There will always be the temptation for us to convict the Bench and the jury of bad faith. While it is altogether possible that the conviction and condemnation were a foregone conclusion from the moment Sir Thomas More entered Westminster Hall, it is still not possible to declare that, "everyone knows that it was a case of bad faith; that the prisoner at the bar never had a chance of a fair hearing, of a morally just sentence." Even the quarter of an hour deliberation on the part of the jury does not necessarily mean that the jury did not abide by strong convictions in its condemnation of Sir Thomas. At least we must believe that conviction of guilt rested upon the fact that More had disobeyed the Statute of Treasons, that he stood convicted of having "maliciously willed to deprive" Henry VIII of his title in law, Caput Ecclesiae Anglicanae Supremum.

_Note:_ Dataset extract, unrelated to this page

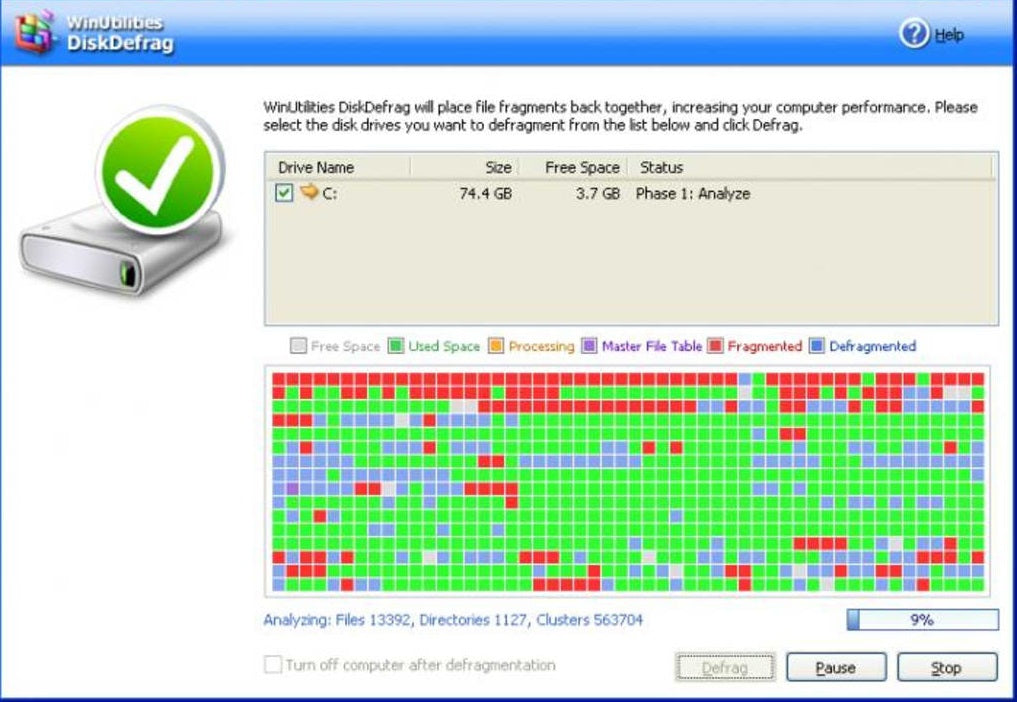The width and height of the screenshot is (1017, 702).
Task: Click the Help question mark icon
Action: pyautogui.click(x=915, y=34)
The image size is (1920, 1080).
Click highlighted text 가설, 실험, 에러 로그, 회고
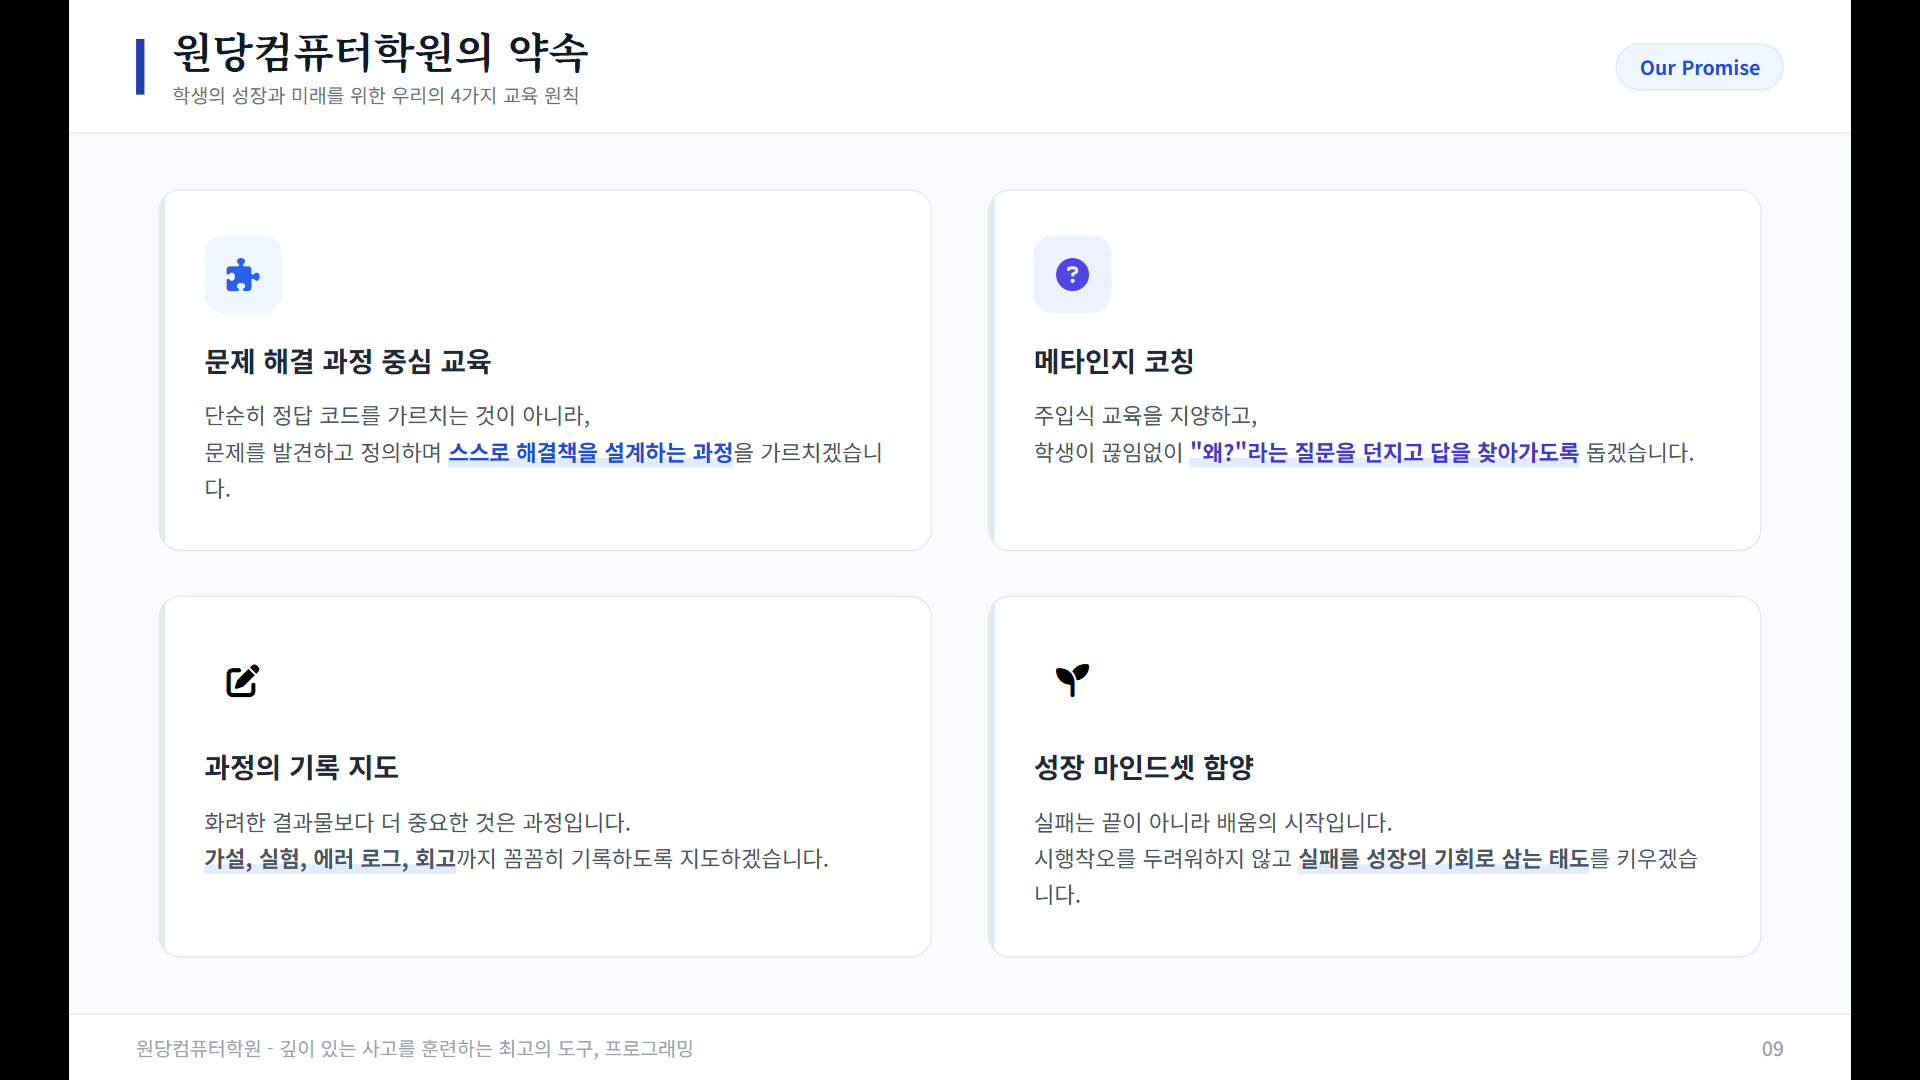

Sentence was pronounced, the barbarous penalty of quartering, immediately commuted by the king's most gracious mercy to simple decapitation. Five days later, July 6th, More paid the penalty of being not only the king's but God's good servant. Devout Catholics were to remember the date, July 6th, 1535, when eighteen years later, to the day, July 6th, 1553, Henry's son and heir, Edward VI, was to leave this sorry world. Wasn't it more than coincidence, these men and women with long memories were asking of one another.

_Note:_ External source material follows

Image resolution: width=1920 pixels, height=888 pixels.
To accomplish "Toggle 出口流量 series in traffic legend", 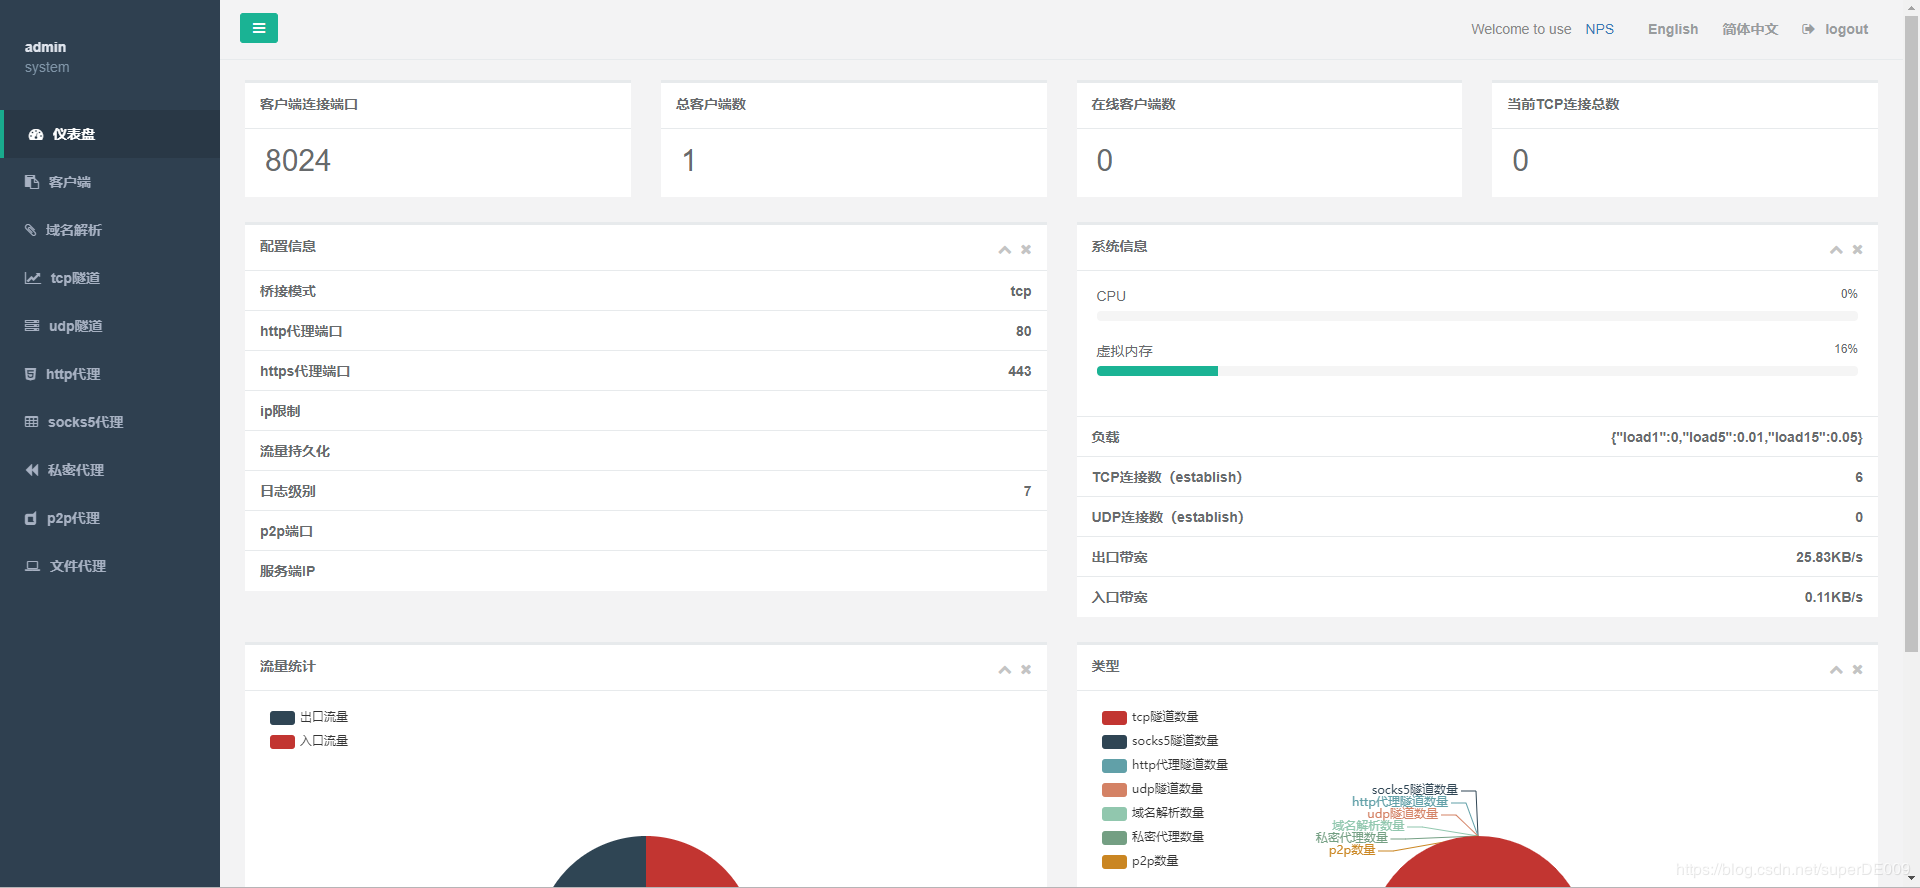I will [282, 717].
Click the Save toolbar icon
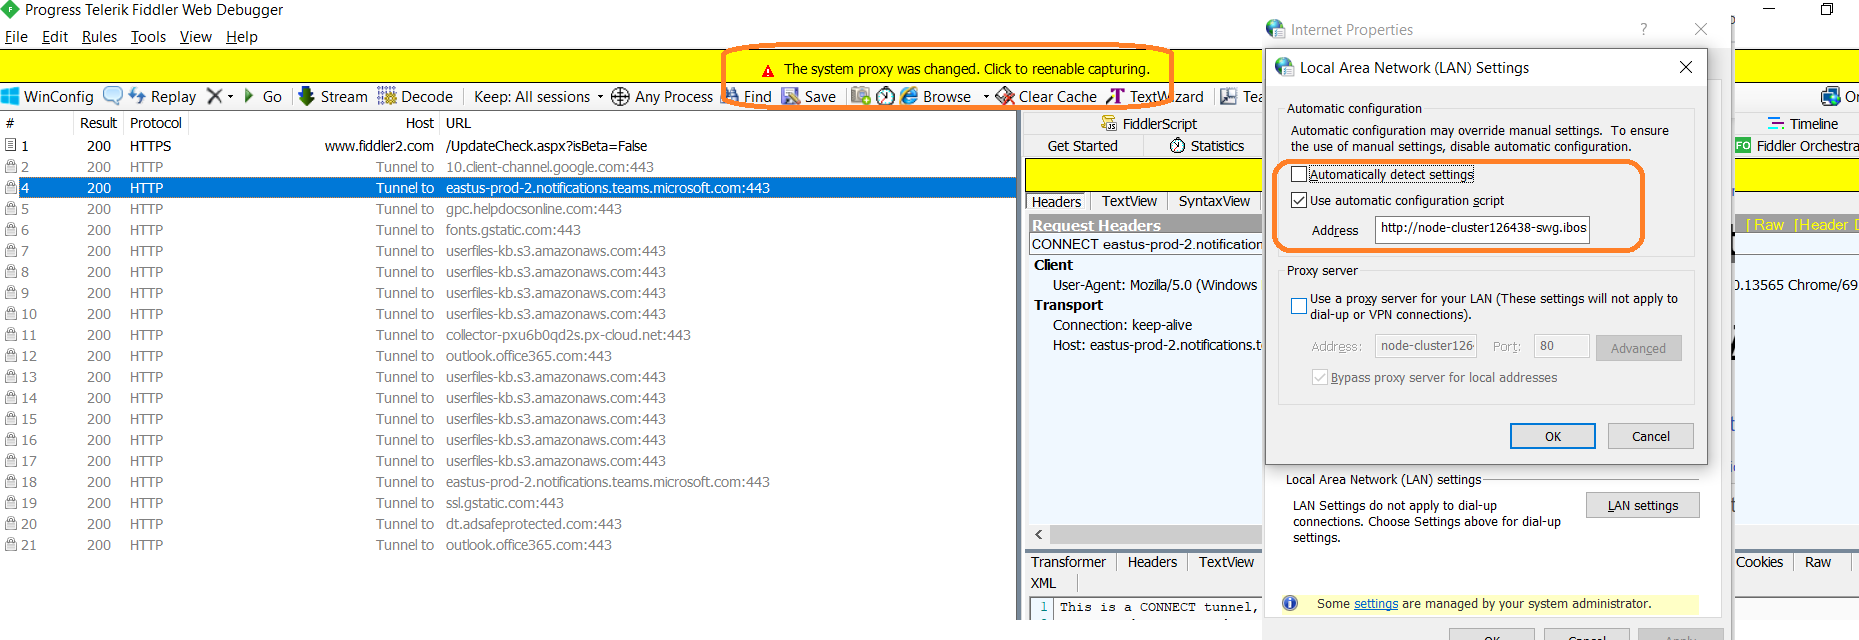 pyautogui.click(x=791, y=97)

The fall of the axe did not cut off the head of the moral problem, which has survived even to this day. Ought Sir Thomas More have obeyed a statute, which in conscience he believed to be directly contrary to God's law? That, of course, is the problem of the moral imperative involved here. There are two chief schools of thought who have argued this case ad infinitum. There is that school of responsible jurists that argues well for the status quo, that More ought to have obeyed the law of the land and then ought to have labored for its repeal or of its amendment in such a way that his uneasy conscience would be eased of the burden of moral guilt. Mr. Derrett would seem to be of this opinion:

In this discussion there is no trace of doubt but that if Parliament decided not to repeal an impugned statute, or the courts held that the statute was not repugnant, More would accept that situation as for practical purposes sound and reliable. One would be under a duty to agree. But if one's agreement failed, the decision stood. Law is law, even if it was wrong. And this attitude is exactly what one would expect in More's career, his training, and his mentality. His conscience was his own affair; it might have been better if the law of England agreed with it, but even if it did not, it was still the law. There was no human tribunal to which the issue could go on appeal.

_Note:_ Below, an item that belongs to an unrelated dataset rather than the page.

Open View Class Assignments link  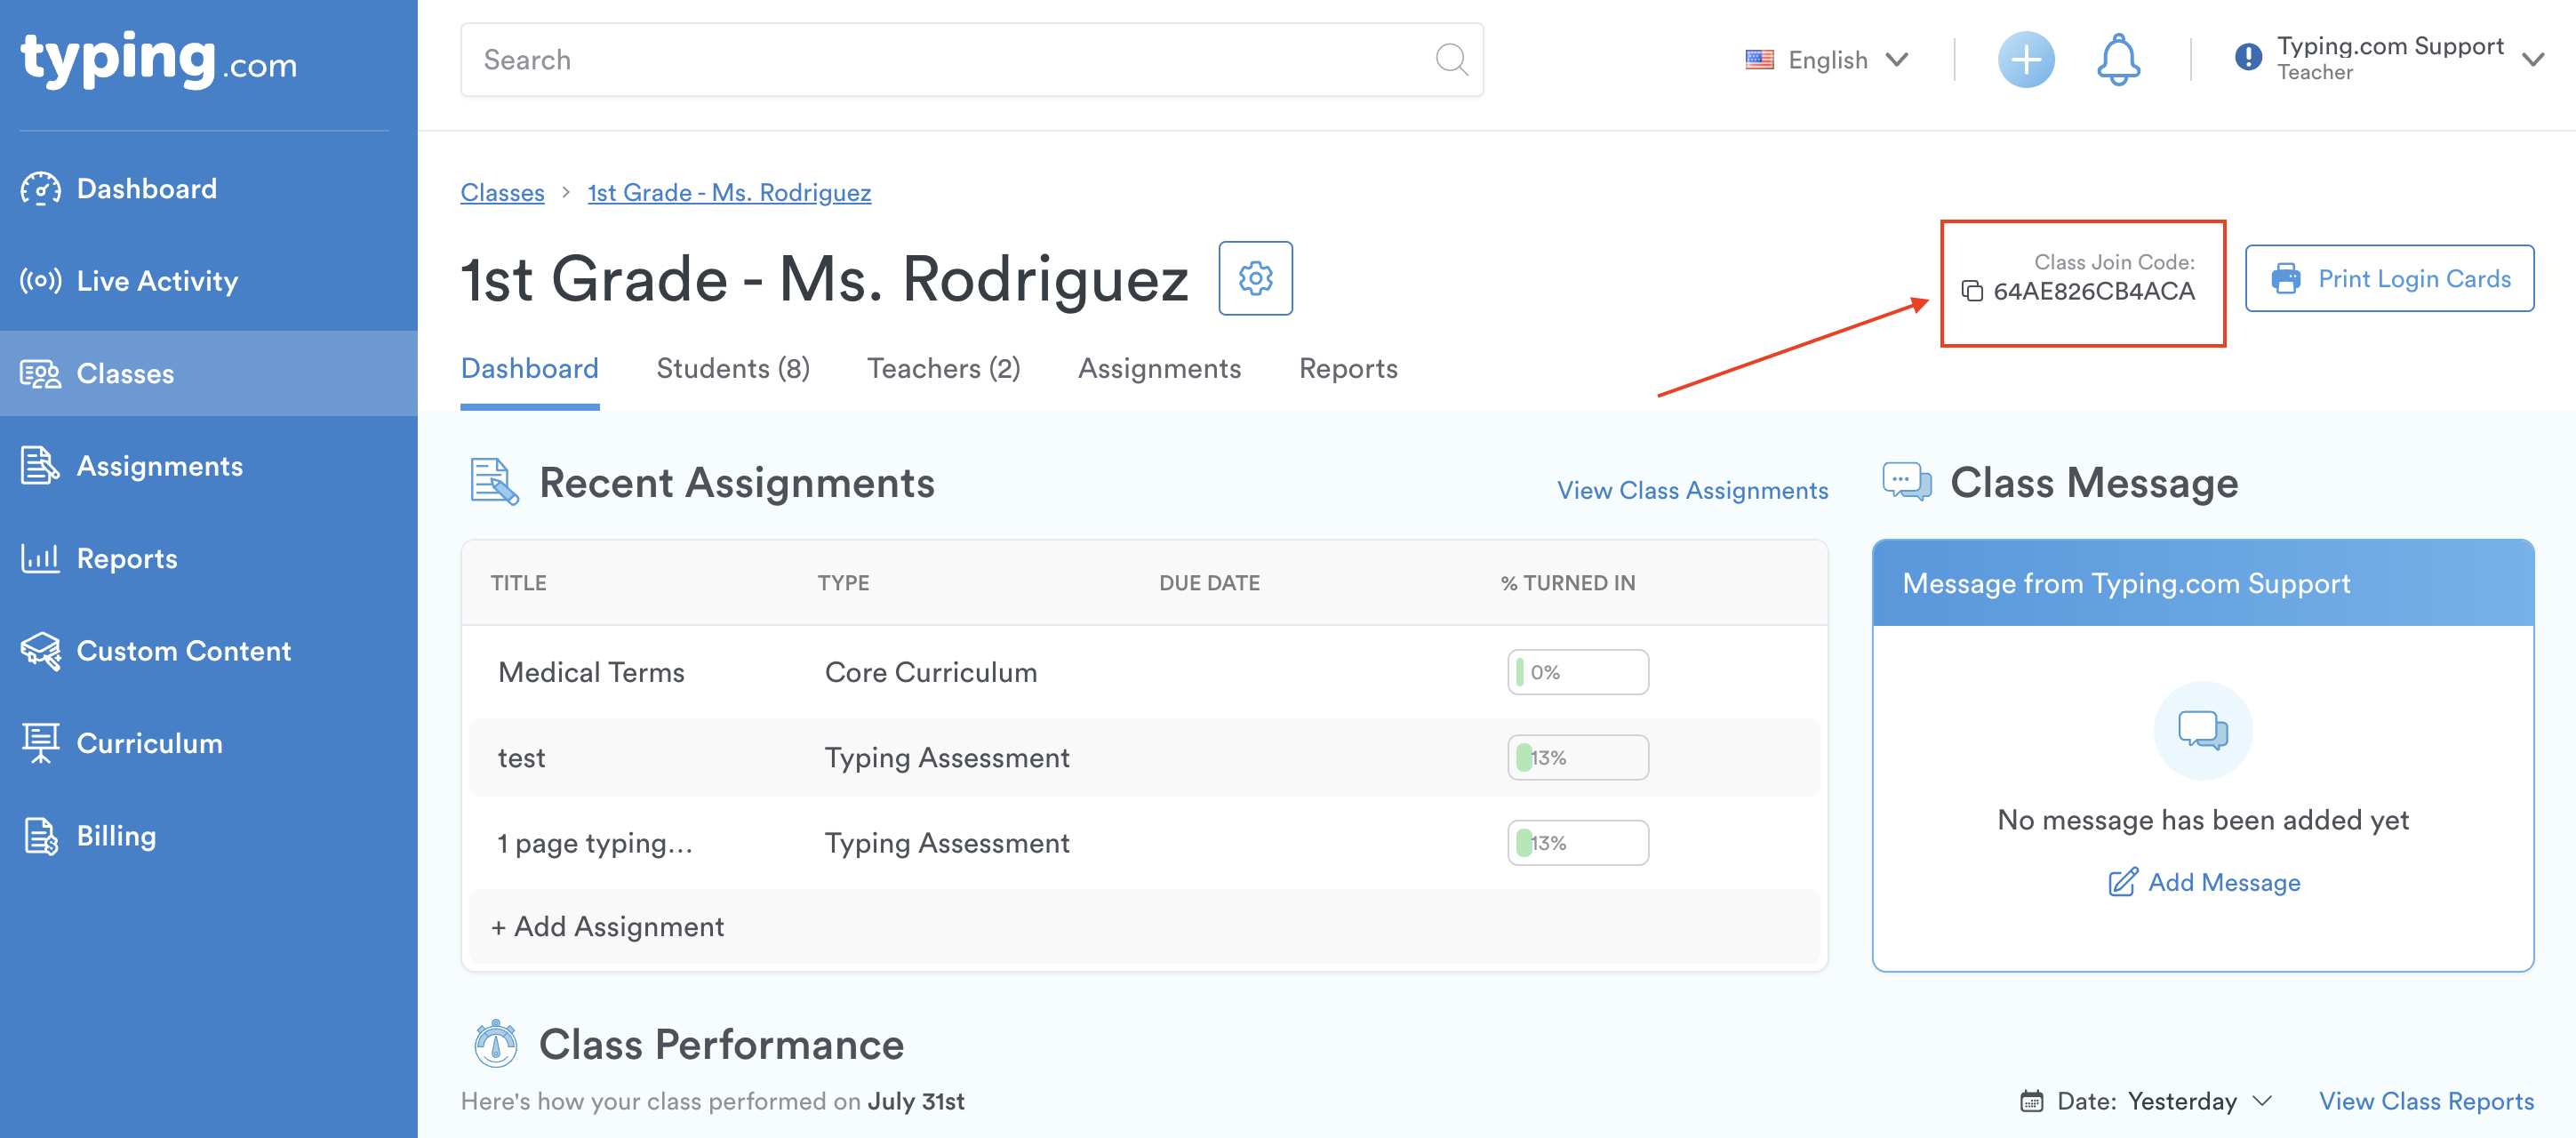point(1692,490)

Those who abhor such reasoning, and they are not a few, would argue that Saint Thomas More, a lawyer and jurist of no mean name himself, was compelled by the moral imperative to foreswear the Oath. This school of thought teaches that enactments, which command the performance of decidedly immoral or amoral acts, must not be obeyed under any circumstance. An example might be cited in pointing to a decree demanding candidates for political office to renounce their religious beliefs and convictions. In fact, Sir Thomas More posed just such a situation. If Parliament legislated that there was no God, would one be obliged to accept such legislation?

The authors speak of another species of unjust laws, which may be obeyed under certain well-defined circumstances because basically they were legislated for the bonum commune. An example of this would be a law subjecting human beings to strict slavery, or certain tax laws, which are completely out of proportion to the needs of the government, which legislated the law. Since such a law would not dictate per se but only per accidens an evil enactment, one might still, under certain circumstances, have to obey them, precisely in virtue of the principles of natural law.

Think what you will about Mr. Derrett's conclusion, no one will contest his ultimate summation of the case Henry VIII versus Sir Thomas More. "His life, ending as it did, served as an inspiration from the moment of his execution."